第10話 欠けた歯車の音
王都中央政務院の執務室は、今日も滞りなく動いている――
はずだった。
「……おかしいな」
王太子エドワルドは、机に広げた報告書から目を上げた。
数字が、合わない。
いや、正確には――
合わなすぎるのだ。
「補助金を増やしたのに、改善が見られない……?」
農業区画、物流、徴税。
どの報告も、“問題は想定内”と記されている。
だが、実態は違う。
遅延。
不足。
現場からの不満。
「……以前は、こんなことはなかったはずだ」
記憶を辿る。
自分が細部まで把握していたかと言われれば、そうではない。
だが、少なくとも「回っていた」。
今は、回っていない。
「殿下」
執務補佐官が、慎重な声で告げる。
「辺境伯領から、定期報告が届いております」
「また赤字か?」
「いえ……逆です」
差し出された書類に、エドワルドは眉をひそめた。
「改善……?」
ページを捲るごとに、表情が変わる。
収支の安定。
不正の是正。
用水路補修による生産性向上。
「……同じ王国の中とは思えないな」
隣にいた官僚が、苦々しく言った。
「作成者は?」
何気なく尋ねた問いに、返ってきた答えが、空気を変えた。
「……元殿下婚約者殿です」
一瞬、理解できなかった。
「……誰だ?」
官僚は、言い直す。
「婚約破棄された、あの令嬢です」
エドワルドの手が、止まった。
胸の奥で、何かが音を立てた気がした。
「あり得ない」
それが、最初の言葉だった。
「あの女は、実務に向かない。だから、切った」
それは、事実のはずだった。
派手な魔法もない。
戦力にもならない。
王都で評価される要素が、何一つなかった。
「……だが」
官僚が、言葉を濁す。
「数字は、正確です。
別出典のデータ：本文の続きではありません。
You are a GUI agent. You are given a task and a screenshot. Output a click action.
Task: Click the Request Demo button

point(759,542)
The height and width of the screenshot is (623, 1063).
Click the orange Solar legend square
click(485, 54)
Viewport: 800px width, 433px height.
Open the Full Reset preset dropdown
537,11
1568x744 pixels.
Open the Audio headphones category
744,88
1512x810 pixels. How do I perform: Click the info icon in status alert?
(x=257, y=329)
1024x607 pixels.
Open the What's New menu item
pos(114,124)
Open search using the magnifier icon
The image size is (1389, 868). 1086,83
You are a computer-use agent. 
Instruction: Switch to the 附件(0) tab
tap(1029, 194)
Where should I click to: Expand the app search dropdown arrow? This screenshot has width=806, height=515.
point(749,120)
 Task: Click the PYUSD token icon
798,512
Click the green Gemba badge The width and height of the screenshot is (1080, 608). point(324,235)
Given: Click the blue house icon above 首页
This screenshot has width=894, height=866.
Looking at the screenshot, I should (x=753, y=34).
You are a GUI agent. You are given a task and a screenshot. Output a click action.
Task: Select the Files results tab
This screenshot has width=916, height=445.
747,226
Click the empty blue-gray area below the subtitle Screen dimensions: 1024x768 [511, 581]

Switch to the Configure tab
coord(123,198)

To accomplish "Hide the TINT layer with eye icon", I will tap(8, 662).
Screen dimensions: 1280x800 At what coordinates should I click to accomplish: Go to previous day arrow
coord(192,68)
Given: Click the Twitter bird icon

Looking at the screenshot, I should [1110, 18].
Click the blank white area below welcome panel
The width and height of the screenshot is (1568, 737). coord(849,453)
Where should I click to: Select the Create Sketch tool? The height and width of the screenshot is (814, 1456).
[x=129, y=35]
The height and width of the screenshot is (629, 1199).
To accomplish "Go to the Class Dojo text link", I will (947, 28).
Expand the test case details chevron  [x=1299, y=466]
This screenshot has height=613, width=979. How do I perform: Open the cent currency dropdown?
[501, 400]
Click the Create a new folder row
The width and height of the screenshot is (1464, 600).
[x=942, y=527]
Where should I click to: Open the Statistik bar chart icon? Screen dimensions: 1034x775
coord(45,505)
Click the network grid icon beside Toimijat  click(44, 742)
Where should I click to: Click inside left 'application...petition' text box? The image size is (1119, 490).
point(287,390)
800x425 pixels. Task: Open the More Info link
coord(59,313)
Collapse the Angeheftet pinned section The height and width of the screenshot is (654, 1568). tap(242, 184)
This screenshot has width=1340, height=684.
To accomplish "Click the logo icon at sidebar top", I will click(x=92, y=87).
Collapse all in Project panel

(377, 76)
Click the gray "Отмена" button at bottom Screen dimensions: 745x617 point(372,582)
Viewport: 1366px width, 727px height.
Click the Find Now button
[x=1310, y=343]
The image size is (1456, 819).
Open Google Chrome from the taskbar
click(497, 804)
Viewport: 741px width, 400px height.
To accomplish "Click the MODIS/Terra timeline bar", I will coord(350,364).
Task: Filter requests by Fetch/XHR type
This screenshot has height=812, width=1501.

誤魔化しようがない」
エドワルドは、報告書を睨みつける。
感情が入っていない。
言い訳も、誇張もない。
ただ――
回っている現実が書かれている。
「……なぜ、辺境で」
誰に向けた言葉でもなかった。
彼女を追いやったのは、自分だ。
不要だと判断したのも、自分。
それなのに。
「殿下」
補佐官が、さらに一枚の書類を差し出す。
「こちらは、今月の王都側の遅延報告です」
物流の停滞。
徴税のズレ。
調査中、の文字。
「……原因は?」
「特定できておりません」
エドワルドは、ゆっくりと背もたれに身を預けた。
胸の奥で、嫌な予感が広がる。
――もしかして。
彼女が整えていたのは、
「目立たないが、止まれば困る部分」だったのではないか。
それを、
価値がないと切り捨てたのではないか。
「聖女殿は?」
話題を変えるように、彼は尋ねた。
「神殿にて、祈祷中です」
「成果は?」
「……儀式は成功しております」
曖昧な答え。
奇跡は起きている。
だが、現場は改善していない。
それは、違う分野の話だからだ。
エドワルドは、気づいてしまった。
王国を動かすのは、
奇跡だけではない。
数字。
仕組み。
積み重ね。
それを、彼女は担っていた。
気づいたときには、
歯車は、すでに欠けていた。
その夜、エドワルドは一人、書斎に残った。
ふと、昔の記憶が蘇る。
「……この記録、少しおかしいと思います」
淡々と、そう告げた彼女の声。
当時は、
「細かすぎる」
「些末なこと」
と、聞き流した。
今なら分かる。
それは、警告だった。
「……判断を、誤ったか」
その言葉は、独り言だった。
後悔ではない。
まだ、そう呼ぶには早い。
だが――
違和感は、確かに芽吹いていた。
失ったものの正体に、
ようやく、触れ始めただけ。
王都の歯車は、今日も回っている。
だが、その音は――
どこか、不揃いだった。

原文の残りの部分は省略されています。